To do:
Output the lines from the one holding "You are a computer-use agent." to the end of the entries that follow, exactly and only those, minus any pictures.

Data excerpts:
──────

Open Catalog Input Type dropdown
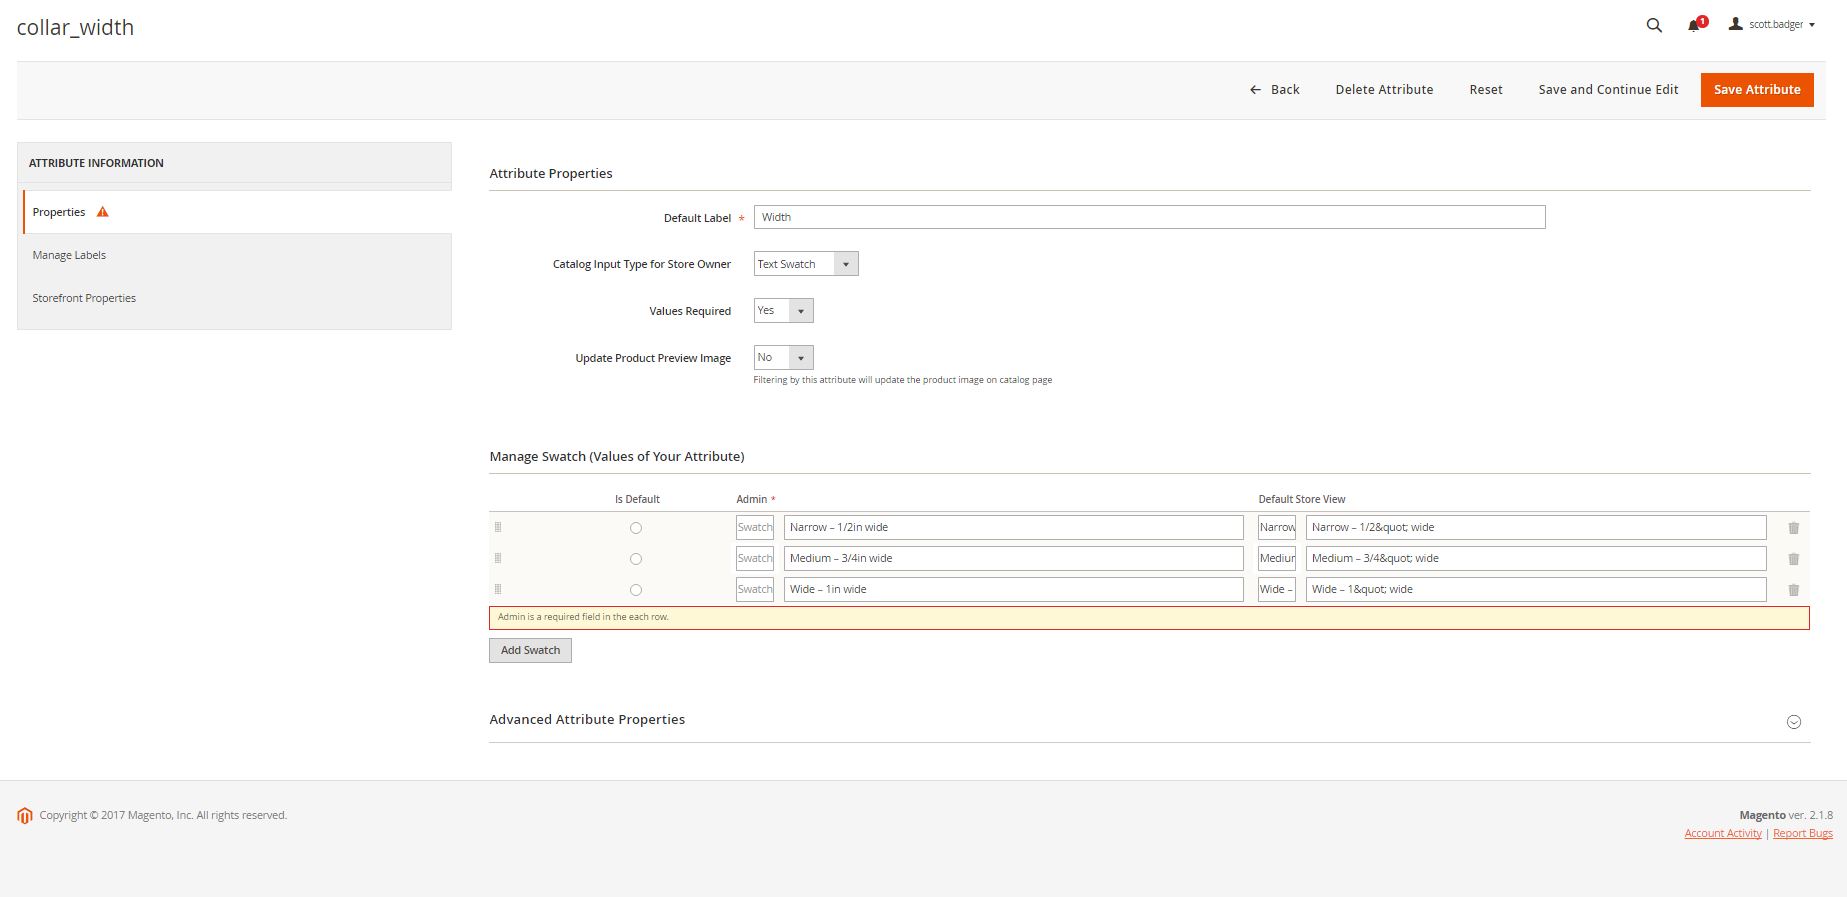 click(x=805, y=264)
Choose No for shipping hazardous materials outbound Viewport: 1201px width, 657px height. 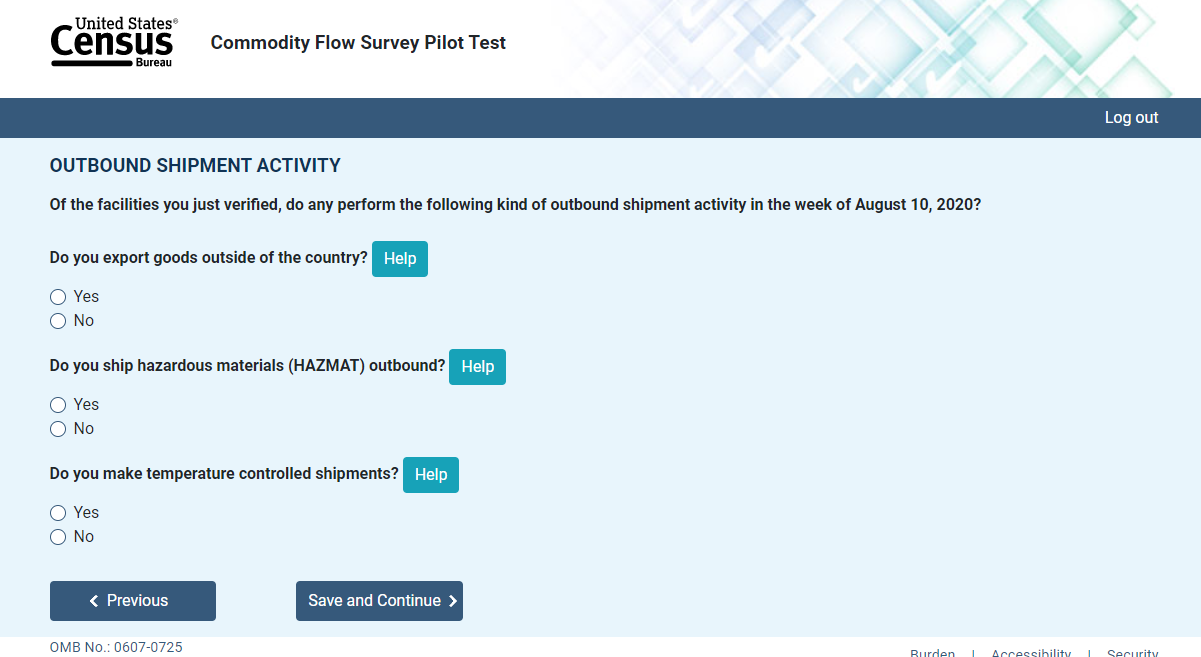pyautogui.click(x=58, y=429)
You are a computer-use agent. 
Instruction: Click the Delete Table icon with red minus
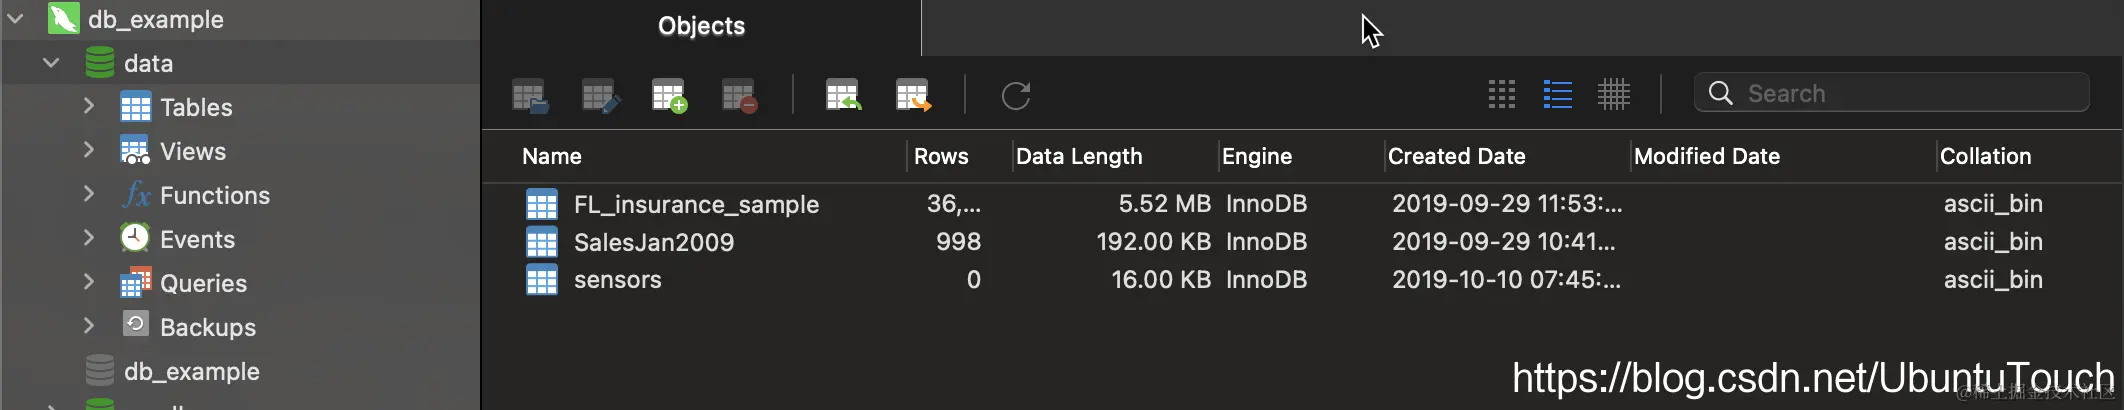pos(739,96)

──────

The answer:
You are a computer-use agent. 
Instruction: Click the Delete Table icon with red minus
pos(739,96)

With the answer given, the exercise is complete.